The inflorescence consists of numerous flowers in terminal, pyramidal panicles (many-branched inflorescences). The floral branches bear 5-18 flowers with leaf-like bracts. While similar to the foliage leaves, the lower bracts are smaller, more erect, and with membranous wings. The shorter upper bracts suddenly taper to an erect, acute point and are easily detached and shed early. The flowers are on pedicels 2–4 mm long, with 1–3 mm long broadly triangular sepals that are the same colour as the corolla, which can be pink, orange, or crimson. Each flower has 5 stamens which are red with 3–4.5 mm long filaments attached slightly below the centre of 1–1.5 mm long anthers. Flowering occurs from November to late January, ultimately producing capsules 2.5–3.5 mm in diameter.

== Habitat and distribution ==
Like most of the species in the genus Richea, R. alpina is endemic to Tasmania, and can be found in the mountains of the southwest, including the Frankland, Wilmot, Western and Eastern Arthur Ranges, and Mt Bobs. As the name suggests, it occurs in exposed alpine moor and low shrubbery, often as solitary plants or forming low copses surrounded by Empodisma minus. It can also sometimes be found in subalpine shrubbery where it can grow taller (70–100 cm high) due to being more protected. It occupies undisturbed sites, often isolated from Richea scoparia and/or Richea pandanifolia.

== Taxonomy ==
Menadue and Crowden (2000) first formally described R. alpina after examining flavonoid patterns in a taxonomic revision of the genus Richea. While morphologically similar to the hybrid species R. curitsiae (R. scoparia x R. pandanifolia), flavonoid chemistry showed R. alpina had quite a different flavonoid pattern to R. scoparia and R. pandanifolia, unlike R. curtisiae which had the complement of both these species.

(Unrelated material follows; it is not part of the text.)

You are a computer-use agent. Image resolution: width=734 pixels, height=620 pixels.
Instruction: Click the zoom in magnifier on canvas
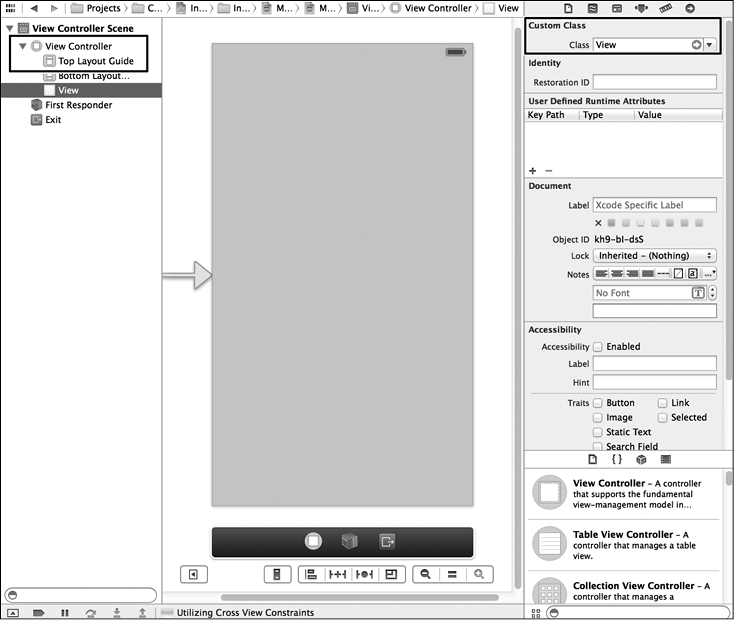[480, 574]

As well as the clear differentiation in flavonoid patterns, R. curtisiae populations are small and ephemeral, showing continual establishment after disturbances such as fire, while the habitat of R. alpina is undisturbed, and populations are well established. R. curtisiae populations also always occur in the vicinity of its parental species, whereas R. alpina usually occurs in the absence of one or both of these species.